Il s’interrompit un instant, et nous nous tûmes tous deux, car je n’aurais pas osé dire un mot, voyant bien qu’il allait poursuivre.

— J’ai bien réfléchi, me dit-il, et je me suis interrogé sur mon devoir quand je vous ai eu à mon bord. J’aurais pu vous laisser conduire en Angleterre, mais vous auriez pu y tomber dans une misère dont je vous garantirai toujours, et dans un désespoir dont j’espère aussi vous sauver ; j’avais, pour votre père, une amitié bien vraie, et je lui en donnerai ici une preuve : s’il me voit, il sera content de moi, n’est-ce pas ?

L’amiral se tut encore et me serra la main. Il s’avança même dans la nuit et me regarda attentivement pour voir ce que j’éprouvais à mesure qu’il me parlait. Mais j’étais trop interdit pour lui répondre. Il poursuivit plus rapidement.

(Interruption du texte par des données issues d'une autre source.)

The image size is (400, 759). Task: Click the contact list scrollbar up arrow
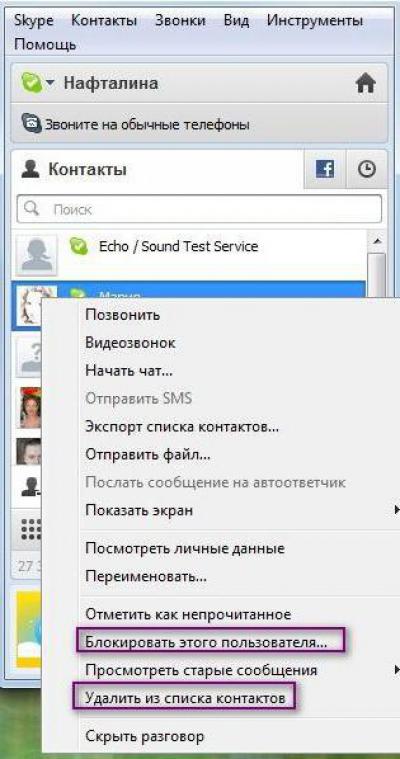377,241
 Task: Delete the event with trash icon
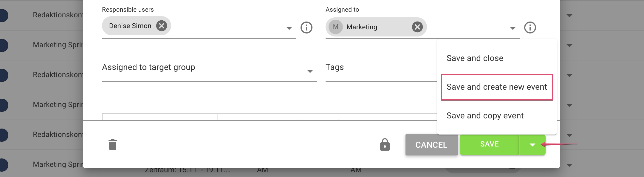pyautogui.click(x=113, y=145)
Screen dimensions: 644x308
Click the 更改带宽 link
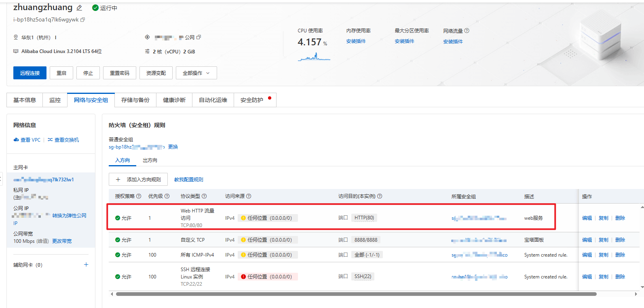click(x=62, y=241)
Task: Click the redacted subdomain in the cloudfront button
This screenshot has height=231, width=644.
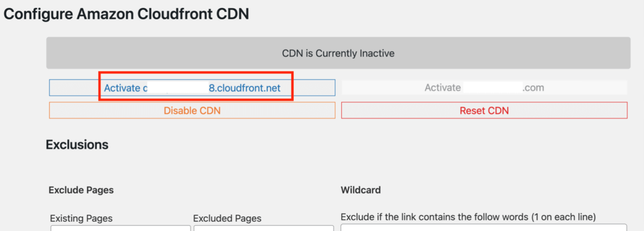Action: [177, 88]
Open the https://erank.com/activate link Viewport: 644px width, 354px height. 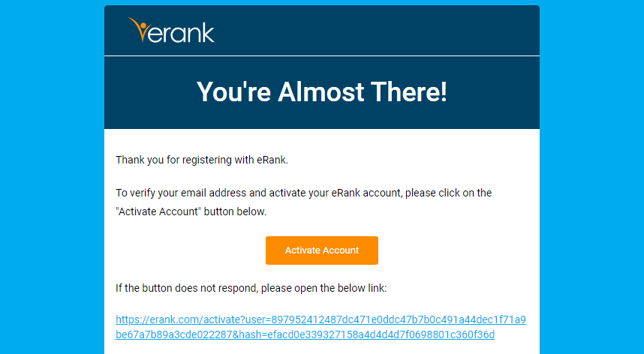tap(320, 327)
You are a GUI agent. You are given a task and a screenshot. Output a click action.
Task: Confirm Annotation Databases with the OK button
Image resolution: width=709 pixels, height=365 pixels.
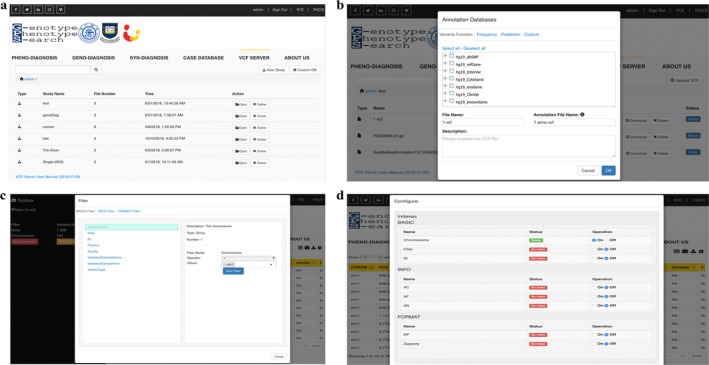608,171
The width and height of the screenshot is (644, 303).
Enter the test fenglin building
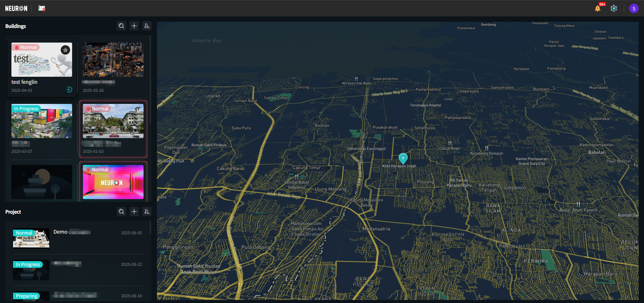point(69,89)
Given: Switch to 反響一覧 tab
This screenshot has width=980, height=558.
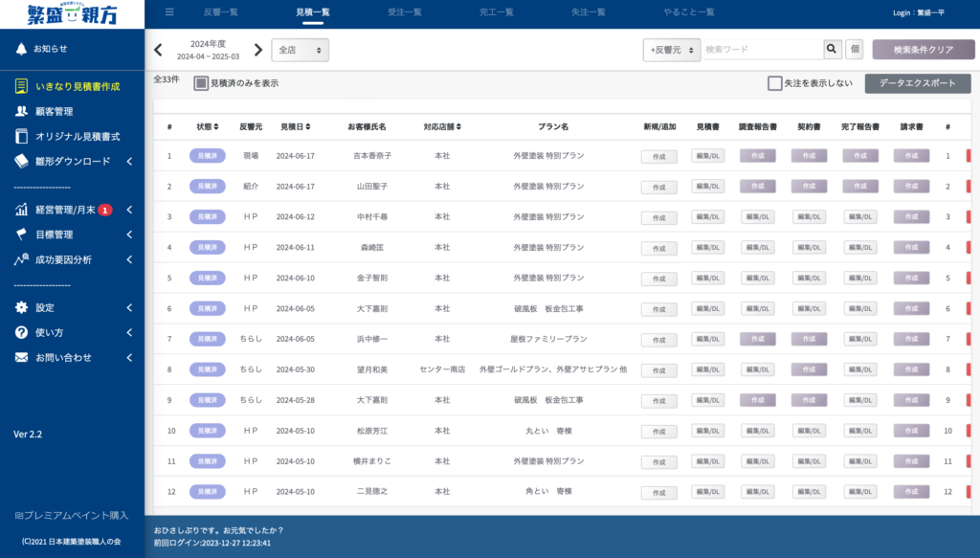Looking at the screenshot, I should [x=221, y=11].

— J’ai déjà écrit à l’amirauté pour qu’au premier échange vous fussiez renvoyé en France. Mais cela pourra être long, ajouta-t-il, je ne vous le cache pas ; car, outre que Bonaparte s’y prête mal, on nous fait peu de prisonniers. — En attendant, je veux vous dire que je vous verrais avec plaisir étudier la langue de vos ennemis, vous voyez que nous savons la vôtre. Si vous voulez, nous travaillerons ensemble et je vous prêterai Shakspeare et le capitaine Cook. — Ne vous affligez pas, vous serez libre avant moi ; car, si l’empereur ne fait la paix, j’en ai pour toute ma vie.

Ce ton de bonté, par lequel il s’associait à moi et nous faisait camarades dans sa prison flottante, me fit de la peine pour lui ; je sentis que, dans cette vie sacrifiée et isolée, il avait besoin de faire du bien pour se consoler secrètement de la rudesse de sa mission toujours guerroyante.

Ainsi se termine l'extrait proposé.